Alys Thomas

Personal information
- Full name: Alys Margaret Thomas
- Nationality: British
- Born: 10 October 1990 (age 35)

Sport
- Sport: Swimming
- Strokes: Butterfly

Medal record
Women's swimming
Representing Wales
Commonwealth Games
| Gold medal – first place | 2018 Gold Coast | 200 m butterfly |
| Bronze medal – third place | 2018 Gold Coast | 4×100 m medley |
Representing Great Britain
European Championships (LC)
| Bronze medal – third place | 2018 Glasgow | 200 m butterfly |
| Bronze medal – third place | 2018 Glasgow | 4×100m medley |

= Alys Thomas =

British swimmer (born 1990)

Alys Margaret Thomas (born 10 October 1990) is a British professional swimmer. She gained a gold medal and the 200m Butterfly Commonwealth games record in 2018.

==Life==
She was born in 1990 and she went to Lady Eleanor Holles School in Hampton, London.

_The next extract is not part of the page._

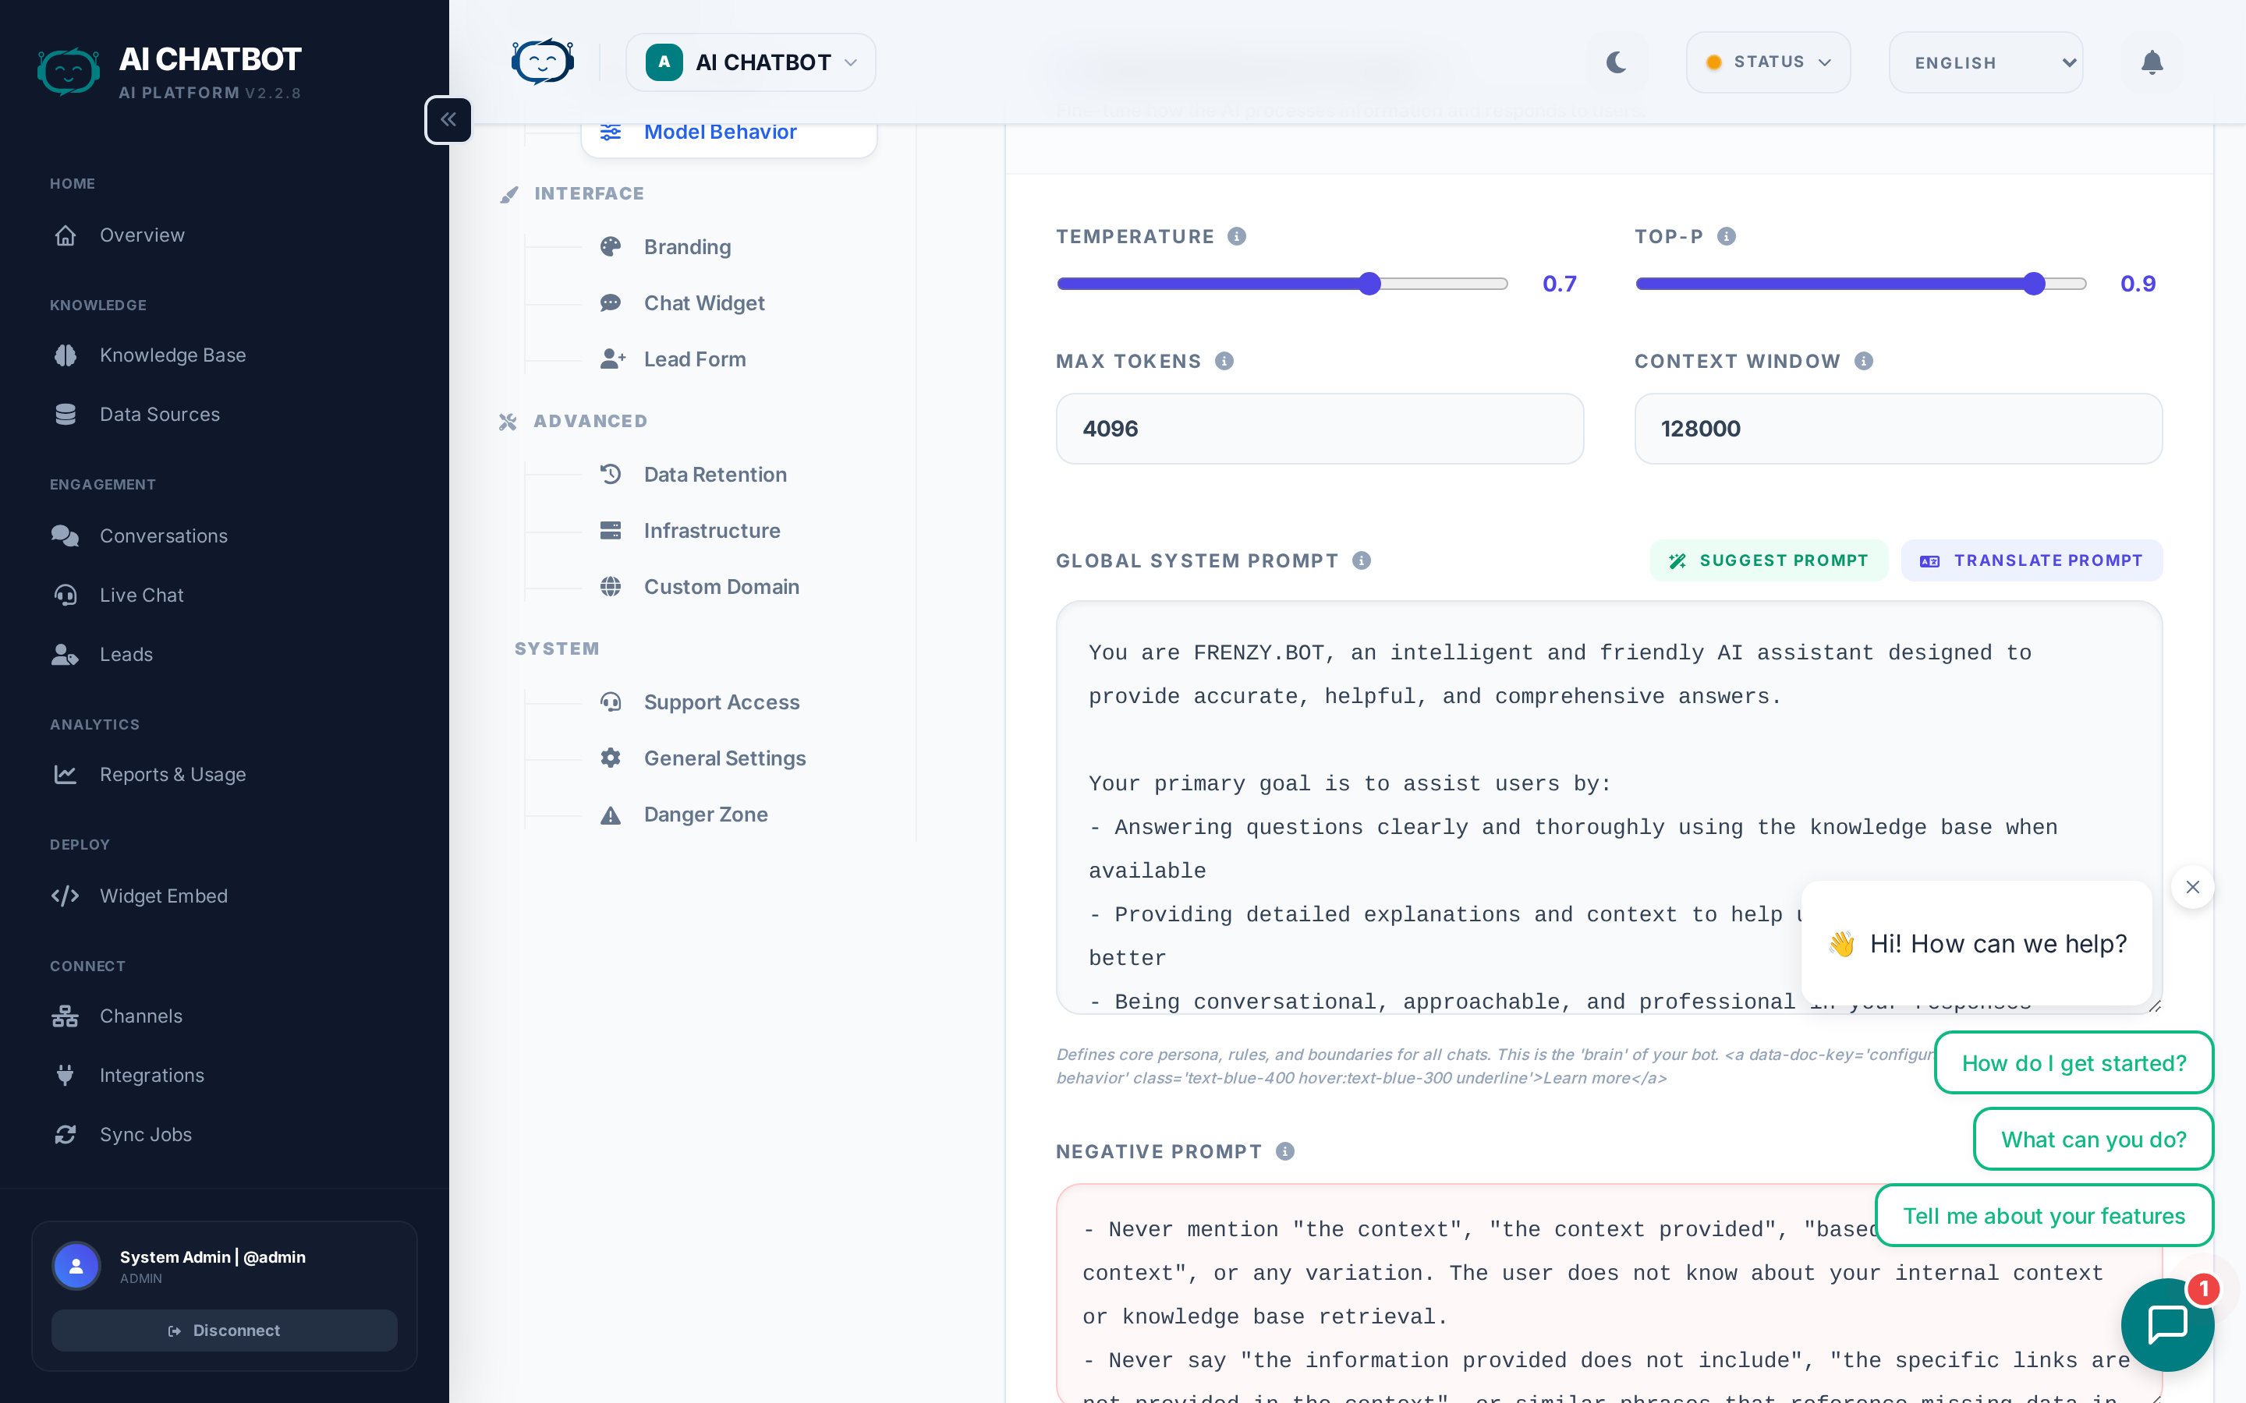The width and height of the screenshot is (2246, 1403).
Task: Click the Temperature slider handle
Action: point(1370,284)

She competed in the women's 100 metre butterfly event at the 2017 World Aquatics Championships. She won the women's 200 metres butterfly title at the Commonwealth Games in 2018, setting a new games record. She also won two bronze medals at the 2018 European Championships.

In April 2021, Thomas was named as a member of the British team to go to the postponed 2020 Olympics.